Exercise materials Start Marker
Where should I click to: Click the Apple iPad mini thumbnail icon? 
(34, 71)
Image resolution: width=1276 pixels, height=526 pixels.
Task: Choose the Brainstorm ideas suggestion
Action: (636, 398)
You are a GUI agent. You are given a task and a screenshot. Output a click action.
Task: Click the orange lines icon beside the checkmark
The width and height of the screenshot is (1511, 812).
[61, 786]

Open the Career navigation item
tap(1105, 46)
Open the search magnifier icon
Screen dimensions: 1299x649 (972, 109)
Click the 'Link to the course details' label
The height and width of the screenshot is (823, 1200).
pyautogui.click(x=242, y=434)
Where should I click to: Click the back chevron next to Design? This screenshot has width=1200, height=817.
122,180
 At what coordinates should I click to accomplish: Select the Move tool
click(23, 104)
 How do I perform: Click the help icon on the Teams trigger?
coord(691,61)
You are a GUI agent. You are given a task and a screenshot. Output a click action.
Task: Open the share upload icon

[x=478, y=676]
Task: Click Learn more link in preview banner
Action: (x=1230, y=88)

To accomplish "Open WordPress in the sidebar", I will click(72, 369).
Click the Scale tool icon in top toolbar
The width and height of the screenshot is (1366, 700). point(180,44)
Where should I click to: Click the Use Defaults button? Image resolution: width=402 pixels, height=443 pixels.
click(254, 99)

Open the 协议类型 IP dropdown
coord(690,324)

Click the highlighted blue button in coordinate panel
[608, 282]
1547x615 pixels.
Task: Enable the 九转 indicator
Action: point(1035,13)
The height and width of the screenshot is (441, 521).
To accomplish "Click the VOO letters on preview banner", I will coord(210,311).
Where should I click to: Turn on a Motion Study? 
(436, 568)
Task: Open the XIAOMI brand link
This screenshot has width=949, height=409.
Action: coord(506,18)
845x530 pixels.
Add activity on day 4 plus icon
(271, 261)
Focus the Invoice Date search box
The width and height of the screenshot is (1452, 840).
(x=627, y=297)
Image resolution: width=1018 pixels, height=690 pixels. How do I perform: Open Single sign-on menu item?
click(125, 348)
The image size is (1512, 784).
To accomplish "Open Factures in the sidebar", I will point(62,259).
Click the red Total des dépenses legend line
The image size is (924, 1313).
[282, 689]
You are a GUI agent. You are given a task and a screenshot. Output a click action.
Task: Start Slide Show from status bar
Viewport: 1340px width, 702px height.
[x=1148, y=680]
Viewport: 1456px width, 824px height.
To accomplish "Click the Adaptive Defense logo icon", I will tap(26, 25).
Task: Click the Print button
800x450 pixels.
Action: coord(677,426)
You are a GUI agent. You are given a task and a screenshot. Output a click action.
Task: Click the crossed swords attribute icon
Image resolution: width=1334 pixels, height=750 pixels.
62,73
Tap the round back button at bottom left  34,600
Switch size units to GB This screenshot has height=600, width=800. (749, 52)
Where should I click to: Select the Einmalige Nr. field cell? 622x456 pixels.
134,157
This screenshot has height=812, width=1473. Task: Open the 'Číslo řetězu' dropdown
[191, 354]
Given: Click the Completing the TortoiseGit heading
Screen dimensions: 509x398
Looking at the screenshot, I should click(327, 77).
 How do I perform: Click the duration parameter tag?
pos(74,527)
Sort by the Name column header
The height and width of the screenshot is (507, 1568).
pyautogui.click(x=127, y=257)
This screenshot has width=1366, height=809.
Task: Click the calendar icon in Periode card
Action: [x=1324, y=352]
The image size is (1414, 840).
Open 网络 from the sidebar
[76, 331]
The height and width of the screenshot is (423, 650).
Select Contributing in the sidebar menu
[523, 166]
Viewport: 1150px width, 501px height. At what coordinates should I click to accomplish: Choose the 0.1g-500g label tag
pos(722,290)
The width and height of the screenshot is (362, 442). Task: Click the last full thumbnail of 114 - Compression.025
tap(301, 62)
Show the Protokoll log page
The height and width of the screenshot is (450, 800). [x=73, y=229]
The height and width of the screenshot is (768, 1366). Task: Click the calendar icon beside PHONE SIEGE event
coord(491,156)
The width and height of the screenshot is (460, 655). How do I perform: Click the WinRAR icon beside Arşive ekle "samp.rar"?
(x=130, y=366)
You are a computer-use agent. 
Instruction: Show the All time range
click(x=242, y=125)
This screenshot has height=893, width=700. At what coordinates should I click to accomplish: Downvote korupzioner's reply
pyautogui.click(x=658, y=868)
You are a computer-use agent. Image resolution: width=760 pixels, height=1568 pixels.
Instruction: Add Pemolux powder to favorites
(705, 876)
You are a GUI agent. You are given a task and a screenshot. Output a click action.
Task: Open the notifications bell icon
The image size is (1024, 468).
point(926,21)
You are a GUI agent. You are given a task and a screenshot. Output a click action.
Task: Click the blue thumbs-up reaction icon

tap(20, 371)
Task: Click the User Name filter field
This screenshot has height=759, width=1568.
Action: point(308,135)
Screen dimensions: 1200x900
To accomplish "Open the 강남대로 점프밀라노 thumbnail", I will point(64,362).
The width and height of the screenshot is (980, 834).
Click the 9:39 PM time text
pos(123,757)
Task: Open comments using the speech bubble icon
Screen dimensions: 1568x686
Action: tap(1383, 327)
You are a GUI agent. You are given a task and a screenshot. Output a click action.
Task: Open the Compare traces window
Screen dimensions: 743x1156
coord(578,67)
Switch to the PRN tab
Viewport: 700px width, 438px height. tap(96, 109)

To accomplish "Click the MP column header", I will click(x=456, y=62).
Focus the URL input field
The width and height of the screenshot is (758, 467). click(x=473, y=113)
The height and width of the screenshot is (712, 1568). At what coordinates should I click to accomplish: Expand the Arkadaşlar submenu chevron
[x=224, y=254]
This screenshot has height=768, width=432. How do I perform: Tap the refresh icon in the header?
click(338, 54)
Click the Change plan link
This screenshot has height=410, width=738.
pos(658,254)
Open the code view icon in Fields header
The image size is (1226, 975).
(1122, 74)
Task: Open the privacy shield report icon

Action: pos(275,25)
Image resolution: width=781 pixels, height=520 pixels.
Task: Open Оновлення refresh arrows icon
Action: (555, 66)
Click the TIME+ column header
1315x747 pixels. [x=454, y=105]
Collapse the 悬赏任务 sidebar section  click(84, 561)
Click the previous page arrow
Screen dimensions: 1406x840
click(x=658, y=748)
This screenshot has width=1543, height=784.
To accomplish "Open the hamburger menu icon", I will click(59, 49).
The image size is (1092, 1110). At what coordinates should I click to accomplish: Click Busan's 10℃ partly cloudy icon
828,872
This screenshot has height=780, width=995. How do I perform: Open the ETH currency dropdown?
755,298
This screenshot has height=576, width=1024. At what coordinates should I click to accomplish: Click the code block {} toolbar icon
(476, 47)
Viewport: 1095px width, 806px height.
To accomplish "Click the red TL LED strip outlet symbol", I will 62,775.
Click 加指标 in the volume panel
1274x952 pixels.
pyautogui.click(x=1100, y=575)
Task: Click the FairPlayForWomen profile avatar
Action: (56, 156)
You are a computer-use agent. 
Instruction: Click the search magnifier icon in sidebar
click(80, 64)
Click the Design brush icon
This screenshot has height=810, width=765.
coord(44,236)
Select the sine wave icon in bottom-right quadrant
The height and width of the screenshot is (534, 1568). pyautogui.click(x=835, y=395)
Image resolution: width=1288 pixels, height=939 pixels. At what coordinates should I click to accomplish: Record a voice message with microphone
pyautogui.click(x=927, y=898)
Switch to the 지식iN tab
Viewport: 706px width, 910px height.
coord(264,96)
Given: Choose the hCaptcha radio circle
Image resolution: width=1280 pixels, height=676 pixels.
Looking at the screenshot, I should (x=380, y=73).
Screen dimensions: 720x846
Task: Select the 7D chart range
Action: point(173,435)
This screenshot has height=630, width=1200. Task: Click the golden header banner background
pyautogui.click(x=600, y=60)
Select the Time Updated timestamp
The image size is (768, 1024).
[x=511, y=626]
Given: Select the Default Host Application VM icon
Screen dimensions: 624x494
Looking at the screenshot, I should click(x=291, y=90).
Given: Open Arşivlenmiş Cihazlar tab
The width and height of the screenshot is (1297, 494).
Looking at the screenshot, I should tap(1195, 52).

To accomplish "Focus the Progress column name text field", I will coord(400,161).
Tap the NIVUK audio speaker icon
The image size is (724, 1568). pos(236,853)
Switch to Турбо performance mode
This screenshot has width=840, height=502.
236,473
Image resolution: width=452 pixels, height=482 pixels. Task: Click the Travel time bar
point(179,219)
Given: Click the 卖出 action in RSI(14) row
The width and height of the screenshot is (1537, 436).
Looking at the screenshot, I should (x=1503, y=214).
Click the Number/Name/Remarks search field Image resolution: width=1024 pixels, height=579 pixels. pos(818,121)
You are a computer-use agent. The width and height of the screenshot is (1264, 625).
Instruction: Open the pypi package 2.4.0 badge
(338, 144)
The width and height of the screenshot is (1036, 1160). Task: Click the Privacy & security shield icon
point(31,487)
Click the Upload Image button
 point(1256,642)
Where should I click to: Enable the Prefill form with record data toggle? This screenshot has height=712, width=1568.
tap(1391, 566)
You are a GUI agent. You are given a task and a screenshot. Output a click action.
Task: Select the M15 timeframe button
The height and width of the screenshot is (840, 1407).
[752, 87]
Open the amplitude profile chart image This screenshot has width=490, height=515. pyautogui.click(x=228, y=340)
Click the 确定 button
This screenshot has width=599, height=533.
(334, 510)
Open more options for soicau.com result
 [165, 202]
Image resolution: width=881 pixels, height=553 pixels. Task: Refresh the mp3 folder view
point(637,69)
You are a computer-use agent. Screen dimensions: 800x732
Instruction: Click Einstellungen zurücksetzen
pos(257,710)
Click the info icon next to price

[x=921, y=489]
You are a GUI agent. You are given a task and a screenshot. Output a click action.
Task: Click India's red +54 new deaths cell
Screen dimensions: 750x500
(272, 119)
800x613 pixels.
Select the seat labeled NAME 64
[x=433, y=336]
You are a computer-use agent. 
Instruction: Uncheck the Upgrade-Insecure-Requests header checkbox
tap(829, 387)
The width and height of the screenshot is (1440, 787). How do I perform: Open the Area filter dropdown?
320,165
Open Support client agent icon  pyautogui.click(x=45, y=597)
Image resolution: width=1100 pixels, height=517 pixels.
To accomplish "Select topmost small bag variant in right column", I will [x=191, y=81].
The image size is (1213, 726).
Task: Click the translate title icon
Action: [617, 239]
Exercise materials End Marker
§ **What needs to be done**
The response must repeat exactly the lines from the top of the material through the line containing "The height and width of the screenshot is (441, 521).", both included, with no other output.

§ **Your solution**
Where should I click to: Click the Apple iPad mini thumbnail icon? 
(34, 71)
Image resolution: width=1276 pixels, height=526 pixels.
Task: Choose the Brainstorm ideas suggestion
Action: (636, 398)
You are a GUI agent. You are given a task and a screenshot. Output a click action.
Task: Click the orange lines icon beside the checkmark
The width and height of the screenshot is (1511, 812).
[61, 786]

Open the Career navigation item
tap(1105, 46)
Open the search magnifier icon
Screen dimensions: 1299x649 (972, 109)
Click the 'Link to the course details' label
The height and width of the screenshot is (823, 1200).
pyautogui.click(x=242, y=434)
Where should I click to: Click the back chevron next to Design? This screenshot has width=1200, height=817.
122,180
 At what coordinates should I click to accomplish: Select the Move tool
click(23, 104)
 How do I perform: Click the help icon on the Teams trigger?
coord(691,61)
You are a GUI agent. You are given a task and a screenshot. Output a click action.
Task: Open the share upload icon

[x=478, y=676]
Task: Click Learn more link in preview banner
Action: (x=1230, y=88)

To accomplish "Open WordPress in the sidebar", I will click(72, 369).
Click the Scale tool icon in top toolbar
The width and height of the screenshot is (1366, 700). point(180,44)
Where should I click to: Click the Use Defaults button? Image resolution: width=402 pixels, height=443 pixels.
click(254, 99)

Open the 协议类型 IP dropdown
coord(690,324)

Click the highlighted blue button in coordinate panel
[608, 282]
1547x615 pixels.
Task: Enable the 九转 indicator
Action: point(1035,13)
The height and width of the screenshot is (441, 521).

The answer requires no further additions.